De son côté, dans un entretien au Kyiv Independent, François Hollande a revendiqué que « les accords de Minsk avaient amené la Russie sur le terrain diplomatique, laissant à l’armée de Kiev le temps de se renforcer ». Un aveu contredisant les déclarations pacifiques d’alors. Ces deux déclarations confirment qu'effectivement on a entraîné la Russie dans un piège.

Ainsi résumé, c’est aussi le sentiment de certains diplomates français qui pensent réellement qu’il y a « un piège de l’Ukraine », tendu à l’Europe et à la Russie dès la fin de la guerre froide. C'est un piège qui n'a pas été conçu de façon délibérée, mais qui s'est tendu de lui-même, puis s’est refermé petit à petit, en plusieurs étapes, entre 1991 et aujourd'hui, en février 2023.

Dans l’intervalle, entre 2014 et 2022, l’Ukraine a régulièrement bombardé les régions autonomes russophones de l’est (Donbass) faisant 14200 morts, estimation basse, dans cette région qu’elle se préparait à investir militairement lorsque la Russie a lancé son attaque.

Au Quai d'Orsay, à ce moment-là sur l'Ukraine et sa dénucléarisation, on a constaté un transfert progressif de logique. A partir d’une ambiguïté stratégique, on est arrivé à une confrontation qui n’a pas été vraiment structurée car elle s'est déroulée par défaut, sur trois décennies.  

Mais le plus inquiétant, dans cette affaire, c'est le manque de rationalité de l'ensemble des acteurs européens.  

Rappel des faits :

La guerre froide s’est terminée il y a 30 ans. La première décennie a été celle de la décomposition de la Russie, de « l'enjambement de la Russie ». C'est très curieux d’observer que, lorsque l’URSS disparaît, il y a au même moment , ce fameux traité 2+4 ou traité de Moscou (du 12/09/90) qui va être celui de la réunification allemande. Quelque chose d'essentiel pour l'Allemagne, essentiel aussi pour toute l'Europe et cette réunification allemande va être gagée par la non-progression des forces de l'OTAN vers l'Est.

Et pourtant, en 2023, on constate que les forces de l’OTAN ont progressé de 1000 km vers l’Est, et c'est énorme.

A l'époque, Roland Dumas, le ministre des Affaires étrangères français, l'a confirmé, comme d'autres diplomates présents, il était bien entendu qu'il y avait un  « glacis » comme on dit, autour de la frontière russe, où l'OTAN,  ne rentrait pas…  Ce qui a été confirmé d'ailleurs de façon très claire par le département d'État américain et les conversations de James Baker : tout cela était très clair.

Puis, nous avons constaté un glissement de l'ambiguïté stratégique vers la confrontation.  
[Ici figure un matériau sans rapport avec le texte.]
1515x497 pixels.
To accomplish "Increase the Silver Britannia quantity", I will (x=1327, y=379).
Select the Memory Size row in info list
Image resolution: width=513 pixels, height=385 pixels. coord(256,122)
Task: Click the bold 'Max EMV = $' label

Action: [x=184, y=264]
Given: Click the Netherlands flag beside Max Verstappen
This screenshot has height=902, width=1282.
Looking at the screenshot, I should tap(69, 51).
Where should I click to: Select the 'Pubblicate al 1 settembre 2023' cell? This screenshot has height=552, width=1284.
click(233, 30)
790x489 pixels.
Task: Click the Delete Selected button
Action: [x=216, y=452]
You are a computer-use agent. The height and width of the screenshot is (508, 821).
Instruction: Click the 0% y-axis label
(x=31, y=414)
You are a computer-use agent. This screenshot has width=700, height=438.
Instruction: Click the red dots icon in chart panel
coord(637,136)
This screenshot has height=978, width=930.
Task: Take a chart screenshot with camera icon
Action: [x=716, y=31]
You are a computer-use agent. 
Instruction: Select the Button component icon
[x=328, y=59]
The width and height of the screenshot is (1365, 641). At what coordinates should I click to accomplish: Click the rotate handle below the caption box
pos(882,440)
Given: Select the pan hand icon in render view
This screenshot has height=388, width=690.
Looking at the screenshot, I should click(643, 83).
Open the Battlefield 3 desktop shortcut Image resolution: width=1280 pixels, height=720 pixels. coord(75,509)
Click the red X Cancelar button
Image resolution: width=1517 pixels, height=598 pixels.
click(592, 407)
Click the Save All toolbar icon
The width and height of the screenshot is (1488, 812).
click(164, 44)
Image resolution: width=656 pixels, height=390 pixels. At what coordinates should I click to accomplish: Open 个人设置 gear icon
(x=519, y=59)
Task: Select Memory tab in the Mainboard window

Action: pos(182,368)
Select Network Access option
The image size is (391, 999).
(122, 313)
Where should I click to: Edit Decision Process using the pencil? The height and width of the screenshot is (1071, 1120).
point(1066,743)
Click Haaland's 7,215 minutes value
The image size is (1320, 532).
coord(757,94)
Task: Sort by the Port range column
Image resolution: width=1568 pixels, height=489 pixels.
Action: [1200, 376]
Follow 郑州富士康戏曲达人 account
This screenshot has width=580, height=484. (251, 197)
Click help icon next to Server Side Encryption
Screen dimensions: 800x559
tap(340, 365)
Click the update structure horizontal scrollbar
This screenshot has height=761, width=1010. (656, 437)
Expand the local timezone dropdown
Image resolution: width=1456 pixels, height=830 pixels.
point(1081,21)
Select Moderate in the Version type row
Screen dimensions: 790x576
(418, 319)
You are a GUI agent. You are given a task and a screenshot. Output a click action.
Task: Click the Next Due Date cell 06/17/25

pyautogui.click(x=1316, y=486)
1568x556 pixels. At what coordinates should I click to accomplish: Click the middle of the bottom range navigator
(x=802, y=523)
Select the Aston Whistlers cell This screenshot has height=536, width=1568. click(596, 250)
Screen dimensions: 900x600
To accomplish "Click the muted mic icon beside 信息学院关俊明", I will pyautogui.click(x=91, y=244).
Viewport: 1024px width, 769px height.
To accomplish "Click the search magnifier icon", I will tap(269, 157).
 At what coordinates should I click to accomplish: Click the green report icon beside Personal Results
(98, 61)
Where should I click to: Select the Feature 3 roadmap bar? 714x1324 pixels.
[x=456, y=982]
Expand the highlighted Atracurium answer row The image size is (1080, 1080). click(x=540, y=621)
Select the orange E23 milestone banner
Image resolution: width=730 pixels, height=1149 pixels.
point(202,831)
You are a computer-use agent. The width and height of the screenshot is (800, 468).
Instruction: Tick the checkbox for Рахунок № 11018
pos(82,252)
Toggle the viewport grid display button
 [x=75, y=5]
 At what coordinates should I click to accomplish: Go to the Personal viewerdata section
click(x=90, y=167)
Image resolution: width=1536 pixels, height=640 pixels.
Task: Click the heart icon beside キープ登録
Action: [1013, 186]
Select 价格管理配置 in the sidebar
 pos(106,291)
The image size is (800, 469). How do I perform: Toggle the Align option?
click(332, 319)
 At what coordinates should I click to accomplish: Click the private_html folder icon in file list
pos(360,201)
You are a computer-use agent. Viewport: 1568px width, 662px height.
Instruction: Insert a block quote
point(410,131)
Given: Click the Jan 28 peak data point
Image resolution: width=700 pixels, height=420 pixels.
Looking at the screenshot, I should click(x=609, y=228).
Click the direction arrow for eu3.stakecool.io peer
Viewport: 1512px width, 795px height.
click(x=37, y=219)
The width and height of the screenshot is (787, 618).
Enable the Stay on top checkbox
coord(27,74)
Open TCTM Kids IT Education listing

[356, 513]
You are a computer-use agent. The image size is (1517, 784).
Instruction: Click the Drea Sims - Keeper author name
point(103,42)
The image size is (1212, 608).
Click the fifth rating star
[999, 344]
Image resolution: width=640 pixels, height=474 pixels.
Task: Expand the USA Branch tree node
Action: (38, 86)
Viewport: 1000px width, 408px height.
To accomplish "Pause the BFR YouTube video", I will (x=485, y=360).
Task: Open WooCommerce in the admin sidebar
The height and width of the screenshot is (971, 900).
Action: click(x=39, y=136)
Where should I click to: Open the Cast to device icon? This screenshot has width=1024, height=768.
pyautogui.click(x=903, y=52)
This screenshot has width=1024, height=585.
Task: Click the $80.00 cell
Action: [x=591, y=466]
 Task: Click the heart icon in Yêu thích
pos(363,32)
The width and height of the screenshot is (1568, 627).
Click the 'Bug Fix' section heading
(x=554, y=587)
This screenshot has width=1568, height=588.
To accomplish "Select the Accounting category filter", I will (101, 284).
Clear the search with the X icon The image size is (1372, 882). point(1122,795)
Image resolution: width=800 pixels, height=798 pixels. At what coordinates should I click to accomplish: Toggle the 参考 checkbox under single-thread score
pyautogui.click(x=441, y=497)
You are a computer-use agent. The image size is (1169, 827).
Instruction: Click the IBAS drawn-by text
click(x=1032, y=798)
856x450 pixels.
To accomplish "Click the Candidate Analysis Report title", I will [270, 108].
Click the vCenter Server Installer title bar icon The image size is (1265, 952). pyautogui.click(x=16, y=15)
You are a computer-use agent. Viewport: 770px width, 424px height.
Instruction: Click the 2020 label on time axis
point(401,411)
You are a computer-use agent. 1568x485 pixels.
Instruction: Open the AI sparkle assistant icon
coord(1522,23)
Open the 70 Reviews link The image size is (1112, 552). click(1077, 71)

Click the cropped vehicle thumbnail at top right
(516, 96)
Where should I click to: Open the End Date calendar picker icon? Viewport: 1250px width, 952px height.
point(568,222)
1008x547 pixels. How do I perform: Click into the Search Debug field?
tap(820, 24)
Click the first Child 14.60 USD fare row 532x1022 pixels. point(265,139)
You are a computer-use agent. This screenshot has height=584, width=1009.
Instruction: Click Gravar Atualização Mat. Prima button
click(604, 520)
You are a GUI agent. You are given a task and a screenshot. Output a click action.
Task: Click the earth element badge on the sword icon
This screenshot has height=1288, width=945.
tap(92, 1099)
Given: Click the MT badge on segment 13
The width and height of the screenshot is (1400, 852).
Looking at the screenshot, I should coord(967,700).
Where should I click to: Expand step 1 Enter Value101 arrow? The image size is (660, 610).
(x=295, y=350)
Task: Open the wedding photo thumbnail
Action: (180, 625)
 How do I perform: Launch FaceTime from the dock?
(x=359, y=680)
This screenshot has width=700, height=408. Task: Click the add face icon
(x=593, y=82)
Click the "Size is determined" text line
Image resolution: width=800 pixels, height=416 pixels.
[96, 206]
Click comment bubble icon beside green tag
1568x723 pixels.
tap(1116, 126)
Et là, on a plusieurs étapes : en 1999 - 2000 à apparaît Vladimir Poutine, qui sort de l’ombre,  poussé en avant par Boris Eltsine (devenu quelqu'un de peu présentable) et qui va le mettre en avant pour remettre de l'ordre.   Vladimir Poutine va tout de suite mettre de l'ordre à sa façon, très directe. Il va commencer par virer les oligarques qui s’étaient emparés du pouvoir économique et politique dans un contexte de dépeçage de l’Etat, de privatisation de l’économie et d’ouverture à la mondialisation… (Ça vous parle ?) L’ascension des oligarques russes avait été largement favorisée par la « thérapie de choc » appliquée sur la suggestion de conseillers américains et du Fonds monétaire international (FMI).

Trente ans après, le Monde diplomatique (Warde, 2022) tire ce sinistre bilan : « Le président Boris Eltsine, auréolé de sa gloire de tombeur du communisme, assurait que les privatisations produiraient « des millions de propriétaires plutôt qu’une poignée de millionnaires ». 

En réalité, c’est l’inverse qui se produisit : […] du temps de l’Union soviétique, la personne la plus riche l’était six fois plus que la plus pauvre ; en 2000, ce ratio était passé à 250 000 ».

La Russie n'est pas la seule concernée : dans d’autres anciennes républiques soviétiques comme l’Ukraine, les grandes entreprises d’État sont aussi passées aux mains d’oligarques devenus milliardaires.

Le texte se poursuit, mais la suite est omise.